I just moved into Midwest city and I am looking for a group of D&D players to join. That is if any one is kind enough to accept a new member. D&D has been in my family for years, Its one hobby I will never get old and bored with. I do have a couple chars that are still alive atm but not very high the old group I use to play with the like to start some thing new every time so I dont mind making new chars. My email is Knight_93117@yahoo.com


----------



## ZandorZantame (Apr 18, 2007)

bump


----------



## ZandorZantame (Apr 20, 2007)

bump


----------



## ZandorZantame (Apr 22, 2007)

bump


----------



## ZandorZantame (Apr 25, 2007)

bump


----------



## der_kluge (Apr 26, 2007)

Are there any meetup groups in OKC?  That's probably going to be your best bet.


----------



## ZandorZantame (Apr 27, 2007)

I have no idea what is going on. I am looking for whatever I can get like I said I am new to the area.


----------



## ZandorZantame (Apr 29, 2007)

bump


----------



## ZandorZantame (May 3, 2007)

bump


----------



## SmokestackJones (May 16, 2007)

ZandorZantame said:
			
		

> I just moved into Midwest city and I am looking for a group of D&D players to join. That is if any one is kind enough to accept a new member.
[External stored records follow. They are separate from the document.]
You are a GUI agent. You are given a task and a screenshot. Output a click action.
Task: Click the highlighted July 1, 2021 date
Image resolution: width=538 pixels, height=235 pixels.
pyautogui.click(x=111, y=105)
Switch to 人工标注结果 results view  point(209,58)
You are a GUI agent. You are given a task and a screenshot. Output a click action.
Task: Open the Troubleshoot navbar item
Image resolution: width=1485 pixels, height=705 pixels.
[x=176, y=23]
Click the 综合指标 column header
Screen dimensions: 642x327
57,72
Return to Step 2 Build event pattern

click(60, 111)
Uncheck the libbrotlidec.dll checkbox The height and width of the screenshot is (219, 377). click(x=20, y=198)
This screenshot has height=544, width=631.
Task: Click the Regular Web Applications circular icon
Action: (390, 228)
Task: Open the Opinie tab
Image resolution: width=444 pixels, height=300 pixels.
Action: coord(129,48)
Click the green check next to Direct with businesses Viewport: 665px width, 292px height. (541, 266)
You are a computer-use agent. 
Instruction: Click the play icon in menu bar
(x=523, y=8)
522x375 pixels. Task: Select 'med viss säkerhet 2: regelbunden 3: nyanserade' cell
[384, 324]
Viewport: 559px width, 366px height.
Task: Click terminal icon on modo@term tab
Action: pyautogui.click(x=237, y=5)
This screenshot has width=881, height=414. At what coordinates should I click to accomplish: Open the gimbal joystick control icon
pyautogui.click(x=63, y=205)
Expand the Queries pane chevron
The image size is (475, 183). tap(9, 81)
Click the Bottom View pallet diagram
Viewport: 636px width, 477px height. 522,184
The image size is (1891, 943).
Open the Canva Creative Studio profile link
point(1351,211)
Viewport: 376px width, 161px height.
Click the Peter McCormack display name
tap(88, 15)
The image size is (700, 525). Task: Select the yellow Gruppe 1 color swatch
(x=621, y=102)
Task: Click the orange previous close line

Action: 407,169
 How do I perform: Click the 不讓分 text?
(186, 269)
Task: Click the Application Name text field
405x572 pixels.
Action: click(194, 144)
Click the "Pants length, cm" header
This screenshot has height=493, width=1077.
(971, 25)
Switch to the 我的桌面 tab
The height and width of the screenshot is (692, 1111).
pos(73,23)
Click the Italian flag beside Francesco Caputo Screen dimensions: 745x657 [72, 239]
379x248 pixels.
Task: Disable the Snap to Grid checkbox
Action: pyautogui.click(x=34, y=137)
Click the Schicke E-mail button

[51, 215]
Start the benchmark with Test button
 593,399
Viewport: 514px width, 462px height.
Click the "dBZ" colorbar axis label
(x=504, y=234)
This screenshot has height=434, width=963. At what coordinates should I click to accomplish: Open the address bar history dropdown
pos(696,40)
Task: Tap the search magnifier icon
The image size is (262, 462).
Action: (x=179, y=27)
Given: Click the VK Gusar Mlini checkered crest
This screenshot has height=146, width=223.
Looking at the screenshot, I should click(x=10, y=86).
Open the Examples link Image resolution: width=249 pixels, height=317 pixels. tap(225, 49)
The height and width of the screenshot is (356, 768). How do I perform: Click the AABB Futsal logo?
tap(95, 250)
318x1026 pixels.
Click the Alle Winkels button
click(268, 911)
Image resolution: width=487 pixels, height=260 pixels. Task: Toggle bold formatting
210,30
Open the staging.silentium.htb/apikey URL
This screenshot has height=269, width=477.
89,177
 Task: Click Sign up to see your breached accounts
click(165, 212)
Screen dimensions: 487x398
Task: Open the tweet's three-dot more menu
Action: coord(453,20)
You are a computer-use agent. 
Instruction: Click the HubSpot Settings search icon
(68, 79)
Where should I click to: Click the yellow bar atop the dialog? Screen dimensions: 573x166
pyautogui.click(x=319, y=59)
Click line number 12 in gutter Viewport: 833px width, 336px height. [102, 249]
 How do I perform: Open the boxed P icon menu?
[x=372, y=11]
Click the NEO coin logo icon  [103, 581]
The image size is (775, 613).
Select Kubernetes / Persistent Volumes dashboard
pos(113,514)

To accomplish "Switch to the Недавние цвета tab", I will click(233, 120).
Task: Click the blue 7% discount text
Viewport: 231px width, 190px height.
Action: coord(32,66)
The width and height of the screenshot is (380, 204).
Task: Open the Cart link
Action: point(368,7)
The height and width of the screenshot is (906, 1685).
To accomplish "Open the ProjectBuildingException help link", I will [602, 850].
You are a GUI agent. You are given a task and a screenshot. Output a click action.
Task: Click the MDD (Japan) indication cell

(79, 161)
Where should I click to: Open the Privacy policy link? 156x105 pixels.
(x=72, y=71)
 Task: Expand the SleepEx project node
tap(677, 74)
D&D has been in my family for years, Its one hobby I will never get old and bored with. I do have a couple chars that are still alive atm but not very high the old group I use to play with the like to start some thing new every time so I dont mind making new chars. My email is Knight_93117@yahoo.com




Zandor, I'm in OKC (I240 and Sunnylane).  I don't have a group, but I'm looking to get back into the gaming thing (had a stage show to finish).  My email's smokestackjones@gmail.com .  Gimme a shout, I think I know a place to find gamers/a game.

*-SJ*


----------



## Daijin (May 29, 2007)

Grabbed him for the Dunjon Universe   Few test sessions to go to see if he likes it.


----------